As falas foram apresentadas pela reportagem como parte de uma nova rodada de provocações entre OpenAI e Anthropic, empresas que disputam espaço no mercado de modelos avançados de inteligência artificial.
Como a Anthropic apresentou o modelo de cibersegurança?
De acordo com a reportagem, a Anthropic anunciou o Mythos no começo deste mês e o disponibilizou apenas para um pequeno grupo de clientes empresariais. A empresa sustenta que o modelo não foi liberado amplamente porque poderia ser explorado por criminosos virtuais.

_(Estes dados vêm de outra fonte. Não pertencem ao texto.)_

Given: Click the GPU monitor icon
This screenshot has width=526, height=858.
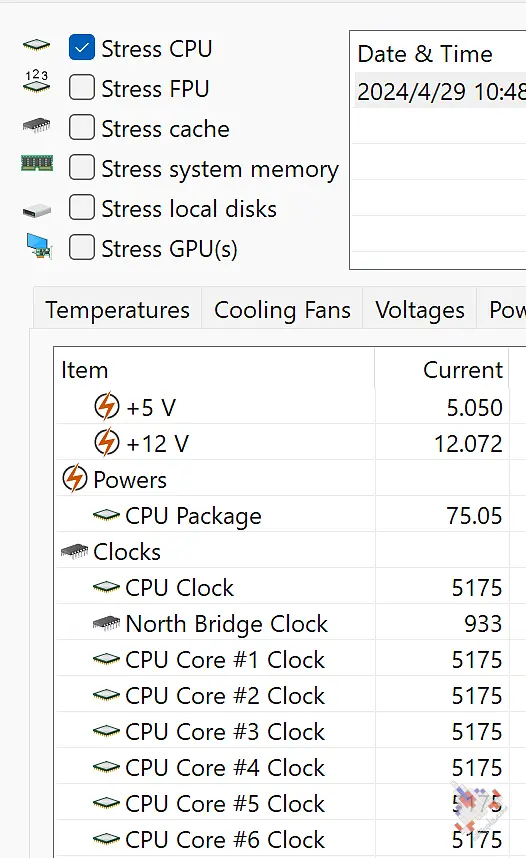Looking at the screenshot, I should (39, 246).
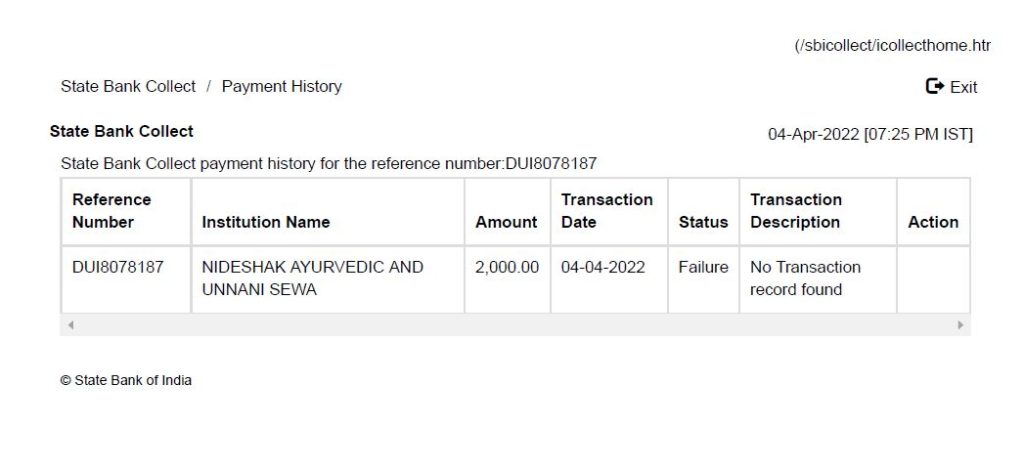Click the horizontal scrollbar track under table
Viewport: 1024px width, 470px height.
[515, 326]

Os principais pontos citados no artigo sobre a apresentação do Mythos são:
- o modelo foi anunciado no início do mês;
- a liberação ocorreu para um grupo restrito de clientes corporativos;
- a justificativa apresentada foi o risco de uso por cibercriminosos;
- há críticos que consideram essa narrativa exagerada.
Por que a discussão vai além da rivalidade entre empresas?
A própria TechCrunch ressalta que o uso de mensagens alarmistas não seria exclusivo da Anthropic. Segundo a reportagem, parte da indústria de inteligência artificial tem recorrido a táticas de medo e a hipérboles para destacar o poder de suas ferramentas. O debate, portanto, não se limita a uma disputa comercial entre duas companhias, mas envolve a forma como o setor apresenta riscos e capacidades de seus produtos ao público e ao mercado.
O texto também observa que advertências sobre possíveis impactos extremos da inteligência artificial não vieram apenas de críticos da tecnologia, mas também de empresários e companhias que comercializam esses sistemas. Nesse ponto, a reportagem inclui o próprio Altman entre os nomes que já participaram desse tipo de discurso em outros momentos.
Assim, a crítica do CEO da OpenAI à Anthropic se soma a uma discussão mais ampla sobre transparência, acesso e narrativa na indústria de IA. A reportagem não informa resposta da Anthropic às declarações de Altman no trecho apresentado, mas mostra que a disputa entre as empresas continua a se manifestar tanto no desenvolvimento de produtos quanto na arena pública.